/
/
Voice commerce é futuro ou presente? Saiba a opinião das marcas

Voice commerce é futuro ou presente? Saiba a opinião das marcas

Uso da voz está cada vez mais comum, mas automatizar esse tipo de contato ainda é um desafio
Legenda da foto

Estamos no futuro. Há pouco tempo, falávamos como seria conviver com inteligência artificial diariamente ou estar sempre conversando com uma tecnologia, dando comandos de voz para assistentes virtuais e até cafeteiras. Hoje isso já é realidade. O que era esperado para acontecer em um par de décadas se fez presente rapidamente – nessa toada está também o voice commerce.

Quando você imaginou que conseguiria fazer a compra de um produto ou contratar um serviço apenas usando voz, sem que o meio para isso fosse o telefone? Aliando automação à inteligências artificiais avançadas, capazes de entender sotaques, tons de voz e até emoções, o voice commerce torna isso realidade dentro de aplicativos ou através de assistentes de voz como a Alexa, da Amazon.

Apesar de a funcionalidade ainda não ser encontrada em grande volume no mercado, as empresas estão de olho na tendência e já se preparam internamente para atender cada vez mais ao crescente uso da voz na comunicação – de acordo com a Ilumeo, durante a pandemia, o uso de dispositivos com comando de voz aumentou 47% entre os brasileiros. Para discutir sobre esse assunto, participaram do painel “A experiência é phygital: novas oportunidades para o voice commerce”, do evento CVX 2021, Fernando Vilela, CMO do Rappi; Pablo de Oliveira Satyro, Diretor de Marketing da Telhanorte Tumelero; e Thais Schvartz, Head de Operações da XP Inc. A mediação foi feita por Melissa Lulio, Head de Branded Content do Grupo Padrão.
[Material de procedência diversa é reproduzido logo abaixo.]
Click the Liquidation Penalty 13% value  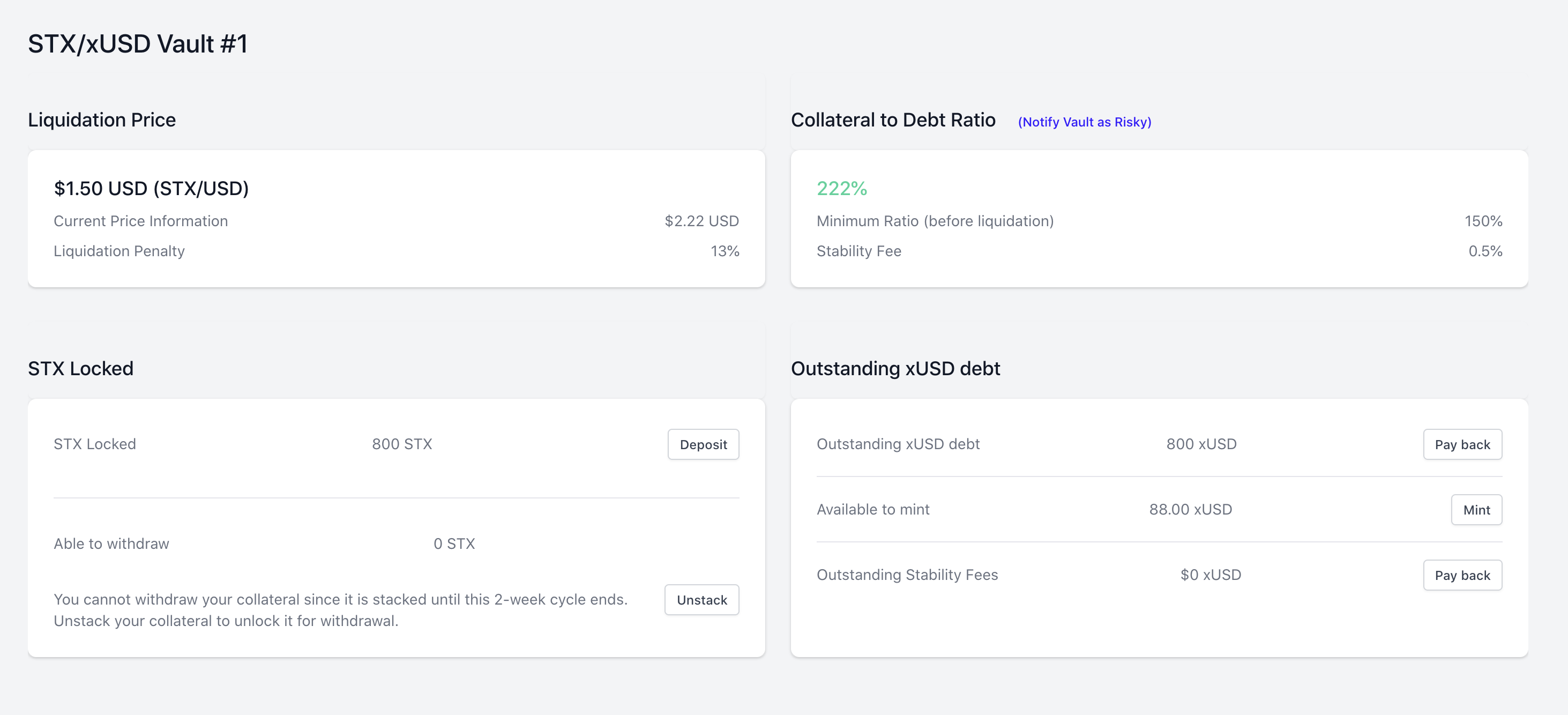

“O voice commerce ainda não é uma realidade para nós, mas recentemente tivemos o lockdown aplicado para o nosso setor em São Paulo e vimos o nosso canal do WhatsApp explodir. Hoje praticamente 70% das vendas são feitas por WhatsApp e 60% delas são contatos que vêm por voz. Mas existe um grande desafio de tecnologia e de entender o que vai ser demandado para preparar o conteúdo para responder de forma automatizada. Tem uma arquitetura pronta para isso, mas é preciso entender quais são as demandas do cliente. Então é preciso passar um tempo de uma forma não robotizada ainda, sem a aplicação de algoritmos. Hoje quem faz esse trabalho são os nossos vendedores de loja. As buscas por voz vieram para ficar e temos  que nos preparar para isso”, conta Pablo Satyro, da Telhanorte Tumelero.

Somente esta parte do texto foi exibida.